Brand loyalty running very high among skin care product users

Drug Store News, Dec 11, 1989

Brand loyalty running very high among skin care product users

Eighty-six percent of all people who buy a face, hand or body lotion report they have a favorite brand they normally purchase.

As one would expect, the loyalty factor is much higher for skin care product users than it is for fashion categories like lipsticks or nail polish.

Women are much more prudent when they buy a skin care product. They want to feel confident that the brand will perform as promised, and will not irritate or redden their skin.

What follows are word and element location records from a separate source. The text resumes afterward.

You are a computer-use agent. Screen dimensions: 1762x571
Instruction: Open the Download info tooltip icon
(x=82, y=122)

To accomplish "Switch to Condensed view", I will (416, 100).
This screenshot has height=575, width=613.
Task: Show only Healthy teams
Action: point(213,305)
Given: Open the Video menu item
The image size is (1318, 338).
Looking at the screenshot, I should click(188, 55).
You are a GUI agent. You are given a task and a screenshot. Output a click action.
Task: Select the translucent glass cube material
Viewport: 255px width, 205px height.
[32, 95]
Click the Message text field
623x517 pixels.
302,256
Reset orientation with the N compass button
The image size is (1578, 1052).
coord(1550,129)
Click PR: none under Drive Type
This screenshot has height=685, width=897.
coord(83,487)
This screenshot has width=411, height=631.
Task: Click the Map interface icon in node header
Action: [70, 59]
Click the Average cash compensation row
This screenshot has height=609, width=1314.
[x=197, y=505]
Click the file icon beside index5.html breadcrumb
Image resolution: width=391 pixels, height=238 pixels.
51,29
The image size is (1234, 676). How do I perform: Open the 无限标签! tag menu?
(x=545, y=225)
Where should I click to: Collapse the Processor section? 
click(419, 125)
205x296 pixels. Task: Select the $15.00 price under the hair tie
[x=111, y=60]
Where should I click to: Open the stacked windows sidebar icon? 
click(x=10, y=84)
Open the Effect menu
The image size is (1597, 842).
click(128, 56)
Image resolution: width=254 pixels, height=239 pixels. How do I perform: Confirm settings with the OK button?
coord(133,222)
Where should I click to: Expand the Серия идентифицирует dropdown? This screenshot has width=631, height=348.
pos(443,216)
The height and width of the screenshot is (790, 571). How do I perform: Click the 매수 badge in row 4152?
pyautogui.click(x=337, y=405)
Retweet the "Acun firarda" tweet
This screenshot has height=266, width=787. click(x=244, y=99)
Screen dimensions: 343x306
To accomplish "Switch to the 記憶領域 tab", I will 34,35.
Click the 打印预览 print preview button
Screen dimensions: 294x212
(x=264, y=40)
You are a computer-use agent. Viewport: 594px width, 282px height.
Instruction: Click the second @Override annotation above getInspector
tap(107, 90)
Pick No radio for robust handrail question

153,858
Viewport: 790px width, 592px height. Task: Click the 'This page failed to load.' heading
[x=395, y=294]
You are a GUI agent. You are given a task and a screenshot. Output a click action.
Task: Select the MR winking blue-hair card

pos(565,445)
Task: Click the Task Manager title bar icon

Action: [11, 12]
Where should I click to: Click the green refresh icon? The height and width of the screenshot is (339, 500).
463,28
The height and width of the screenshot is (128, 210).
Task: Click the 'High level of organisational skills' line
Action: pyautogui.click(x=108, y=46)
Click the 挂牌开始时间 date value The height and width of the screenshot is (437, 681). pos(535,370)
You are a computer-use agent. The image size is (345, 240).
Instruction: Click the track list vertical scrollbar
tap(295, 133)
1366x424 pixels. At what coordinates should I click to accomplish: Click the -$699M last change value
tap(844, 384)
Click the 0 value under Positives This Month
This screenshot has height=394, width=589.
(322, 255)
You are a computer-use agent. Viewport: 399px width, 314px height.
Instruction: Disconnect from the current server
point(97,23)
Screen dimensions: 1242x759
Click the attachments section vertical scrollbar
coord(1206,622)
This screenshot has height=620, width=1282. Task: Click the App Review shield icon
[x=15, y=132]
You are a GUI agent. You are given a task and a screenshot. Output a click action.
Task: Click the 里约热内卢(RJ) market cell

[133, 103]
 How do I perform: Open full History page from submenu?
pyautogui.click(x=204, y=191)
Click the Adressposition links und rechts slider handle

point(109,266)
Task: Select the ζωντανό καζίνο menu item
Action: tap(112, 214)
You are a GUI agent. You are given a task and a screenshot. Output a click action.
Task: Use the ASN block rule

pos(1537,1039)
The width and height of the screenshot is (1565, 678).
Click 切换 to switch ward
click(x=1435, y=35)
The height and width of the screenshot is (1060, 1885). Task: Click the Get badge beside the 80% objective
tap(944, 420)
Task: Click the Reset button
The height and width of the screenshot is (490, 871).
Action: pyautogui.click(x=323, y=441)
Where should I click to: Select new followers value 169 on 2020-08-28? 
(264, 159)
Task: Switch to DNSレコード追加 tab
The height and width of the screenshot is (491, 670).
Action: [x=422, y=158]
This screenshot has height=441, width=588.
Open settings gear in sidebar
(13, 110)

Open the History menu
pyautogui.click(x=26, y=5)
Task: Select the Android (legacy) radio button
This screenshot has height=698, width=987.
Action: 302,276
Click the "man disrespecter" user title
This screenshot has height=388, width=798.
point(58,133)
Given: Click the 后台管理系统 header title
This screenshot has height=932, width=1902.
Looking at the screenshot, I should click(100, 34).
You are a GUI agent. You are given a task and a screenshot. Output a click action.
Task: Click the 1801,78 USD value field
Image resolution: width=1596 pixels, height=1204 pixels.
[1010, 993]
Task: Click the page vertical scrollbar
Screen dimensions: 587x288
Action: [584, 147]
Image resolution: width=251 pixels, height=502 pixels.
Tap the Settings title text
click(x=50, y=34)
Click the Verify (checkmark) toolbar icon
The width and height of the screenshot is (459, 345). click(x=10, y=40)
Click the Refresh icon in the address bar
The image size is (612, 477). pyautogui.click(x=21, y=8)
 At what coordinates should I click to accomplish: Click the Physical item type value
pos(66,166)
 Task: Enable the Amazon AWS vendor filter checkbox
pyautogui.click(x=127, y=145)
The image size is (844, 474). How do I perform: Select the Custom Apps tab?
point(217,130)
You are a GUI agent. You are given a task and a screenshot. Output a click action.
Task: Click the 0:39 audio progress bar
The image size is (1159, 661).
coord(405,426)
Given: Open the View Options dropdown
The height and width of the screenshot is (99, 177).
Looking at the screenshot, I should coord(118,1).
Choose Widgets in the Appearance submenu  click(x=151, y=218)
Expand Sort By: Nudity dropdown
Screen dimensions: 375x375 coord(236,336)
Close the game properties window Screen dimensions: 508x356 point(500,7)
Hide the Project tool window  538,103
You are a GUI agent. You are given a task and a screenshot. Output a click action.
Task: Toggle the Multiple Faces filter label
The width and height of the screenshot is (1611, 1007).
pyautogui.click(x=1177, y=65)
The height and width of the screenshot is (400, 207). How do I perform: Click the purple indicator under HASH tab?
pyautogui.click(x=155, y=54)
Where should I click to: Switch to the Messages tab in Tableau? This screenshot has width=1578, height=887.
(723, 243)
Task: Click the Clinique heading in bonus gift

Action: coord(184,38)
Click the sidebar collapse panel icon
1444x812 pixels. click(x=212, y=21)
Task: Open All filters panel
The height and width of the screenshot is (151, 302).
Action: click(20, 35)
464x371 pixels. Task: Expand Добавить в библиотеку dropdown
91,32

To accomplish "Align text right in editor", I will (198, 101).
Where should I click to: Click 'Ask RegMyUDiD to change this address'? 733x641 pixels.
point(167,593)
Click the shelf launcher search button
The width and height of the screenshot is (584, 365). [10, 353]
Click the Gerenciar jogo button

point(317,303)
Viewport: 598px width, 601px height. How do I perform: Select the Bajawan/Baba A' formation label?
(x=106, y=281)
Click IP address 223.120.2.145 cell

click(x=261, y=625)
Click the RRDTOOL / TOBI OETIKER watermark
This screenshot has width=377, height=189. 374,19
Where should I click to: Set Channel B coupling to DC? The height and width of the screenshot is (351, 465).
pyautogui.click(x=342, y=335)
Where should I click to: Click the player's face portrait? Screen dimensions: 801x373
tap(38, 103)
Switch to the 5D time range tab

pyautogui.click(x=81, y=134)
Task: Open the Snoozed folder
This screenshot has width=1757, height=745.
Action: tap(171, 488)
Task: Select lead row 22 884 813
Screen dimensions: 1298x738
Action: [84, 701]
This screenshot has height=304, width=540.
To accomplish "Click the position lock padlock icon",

Among those polled who bought facial skin care products, 75 percent regularly buy a major brand. Only 11 percent shifted brands.

With the loyalty factor so high, only 6 percent of skin care buyers can be tempted by price reductions.

Brand shifters were most likely to try a brand because it was new: 10 percent vs. 1 percent of the entire sample.

Not too many skin care buyers seem to notice any major differences in product benefits. Skin care buyers seem to take it for granted that all brands in the category deliver the benefits promised, but feel their favorite brand simply does it better than the rest.

The best-advertised skin care brand to date is Oil of Olay, and 12 percent of all skin care users picked Olay as their favorite facial skin care product. Runners-up Noxzema, Ponds and Neutrogena are all strongly supported by advertising and promotional campaigns.

Of all the facial skin care brands, Olay has done the best job of positioning itself as effective, but also as easy and pleasant to use. It also has habit on its side, since many women grew up with Olay on their mother's vanities.

Seventy-two percent of all hand and body lotion users said they chose a brand because they trusted it, habit or good past experiences; 14 percent mentioned price as a factor. Twenty-four percent of all brand shifters said low or sale prices did influence them; this was also the case with six out of 10 consumers who said they had no brand preferences.

Vaseline Intensive Care is the category leader in advertising expenditures, and it has also been a staple on the market for many years.

Lubriderm has been able to carve a niche for itself through clever positioning. It is the leading therapeutic skin care brand; women may pay a little more for it, but they feel they are getting additional moisturizing benefits. Lubriderm is thought of by women as just as effective doing double duty as a facial moisturizer.